- [Task instructions]:
1. Answer these from the post on the Ebola outbreak in the Congo:
(a) Labs in which two countries confirmed that the new outbreak is due to the Ebola virus?
(b) In which two areas are most of the infections?
(c) How many doctors did the 2001 Oxfam report estimate the DRC had?
2. Name every place mentioned in the post on the Ebola outbreak in the Congo.
3. Carry on the post about the Ebola outbreak in the Congo from the point where it stops.

- [Passage provided]:
━━━━━━━━━━
I mentioned in this post on Marburg virus that another outbreak of hemorrhagic fever had been reported in the Democratic Republic of Congo (DRC, formerly Zaire). It’s now been officially reported by labs in Congo and Gabon that, indeed, this new outbreak is due to the Ebola virus. More on this after the jump.

As I’ve written previously, the DRC has been especially hard-hit by filovirus outbreaks. This was one of the places where Ebola first made its appearance in the human population, and was also the site of large outbreaks of the virus in 1995 and 2001 (with another Marburg outbreak in the middle of those two). Collectively these outbreaks already account for well over 800 cases of filoviral disease, and the ongoing epidemic appears to have driven that number up by 50%:

Provincial chief medical inspector Jean-Constatin Kanow says more than 160 people have died of the illness in the affected region since late August and nearly 400 have been infected.

He says the infections are mostly in two areas, Mweka and Luebo and the majority of the deaths ocurred at the beginning of the outbreak.

Makwenge did not say whether the outbreak has been contained.

That’s a huge number of cases in such a short amount of time, and it seems unlikely that it’s under control (if it was contained, they would have said as much).

The outbreak began in a typical manner. Likely one or more people became ill with the virus (the index case or cases). In this situation, they mention the funerals of two village chiefs in the region. It is often custom in these areas for family members to ritually wash the bodies after death–thereby coming into contact with large amounts of highly infectious body fluids and tissues. This probably triggered the epidemic here, which then amplified when the secondary cases (those infected by the index case(s)) died as well.

In some instances hospitals have acted as amplilfiers of the outbreak, spreading the illness via contaminated needles or poor hygienic practices within the hospital itself. As I mentioned in the earlier post, the medical situation in the DRC is abysmal: in 2001, an Oxfam report estimated that there were only 2,056 doctors for a population of 50 million, and of these, 930 are in Kinshasa (the capital and largest city).
━━━━━━━━━━
- [Information shown]:
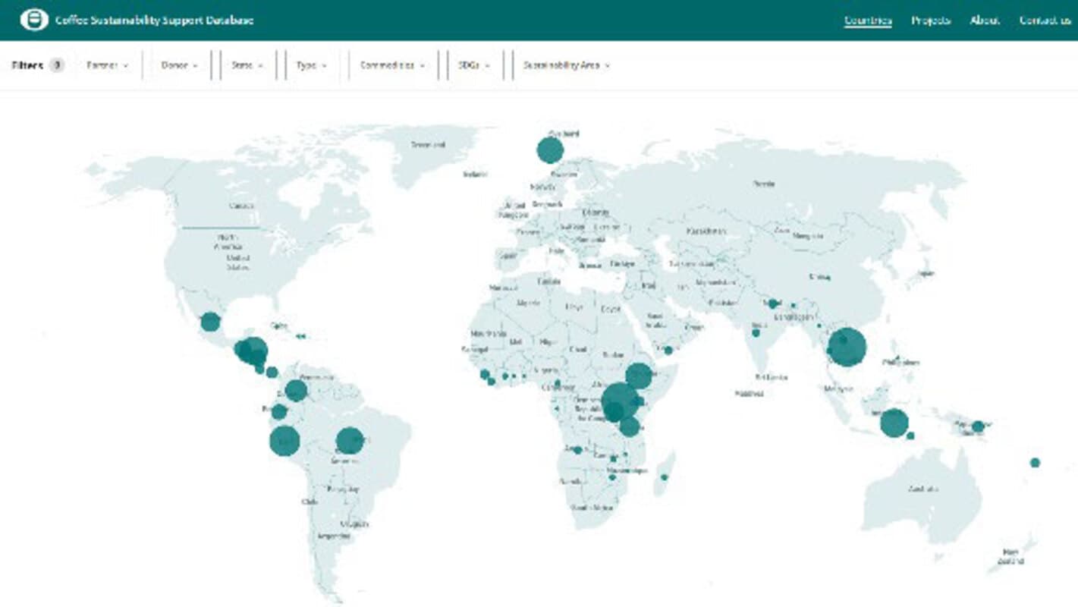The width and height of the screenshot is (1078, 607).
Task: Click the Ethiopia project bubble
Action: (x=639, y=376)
━━━━━━━━━━
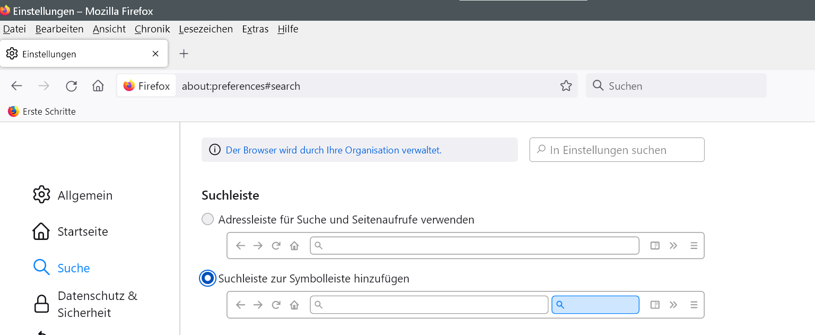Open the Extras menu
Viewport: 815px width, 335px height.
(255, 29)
━━━━━━━━━━
- [Per-task outputs]:
1.
(a) Congo and Gabon
(b) Mweka and Luebo
(c) 2,056

2. Democratic Republic of Congo (formerly Zaire), Gabon, Mweka, Luebo, Kinshasa

3.
We still aren’t 100% sure of the reservoir for Ebola, and the article doesn’t mention how the index case(s) may have been infected. Like Marburg, Ebola has now been detected in wild fruit bats, and some outbreaks have been tied to bat exposure in humans, so it’s possible the virus is directly transmitted this way. In other cases, a non-human primate may act as an intermediate between the natural reservoir and the human population, as other outbreaks have been associated with butchering and eating bushmeat, including chimpanzees.

I’m sure there will be more information forthcoming as medical workers and epidemiologists enter the region and work to assess the situation. As it stands, the article reports that four villages are affected, with 103 deaths out of 217 confirmed cases just by the end of August (and by the numbers early in the article, apparently an extra ~50 deaths and almost 200 additional cases this month alone). I don’t have any information yet regarding identification of the strain of virus, but from the numbers it seems unlikely to be the Zaire strain that’s hit DRC in the past (typically causing upwards off 80% mortality).

[Update: this story notes that potentially Shigella cases are mingled with Ebola ones, making the total numbers and the mortality figures in doubt currently. Stay tuned for more as this gets sorted out…]

Comments

  1. #1 Charles E. Kimble
    February 7, 2008

    Has the strain of Ebola responsible for the Kasai Occidental outbreak been identified and sequenced?

    2/7/08

  2. #2 Charles E. Kimble
    February 7, 2008

    Has the strain of Ebola responsible for the Kasai Occidental outbreak been identified and sequenced?

    2/7/08

  3. #3 Tara C. Smith
    February 7, 2008

    I’ve not seen any official publication on it, but workers I interviewed said it had been identified as the Zaire strain.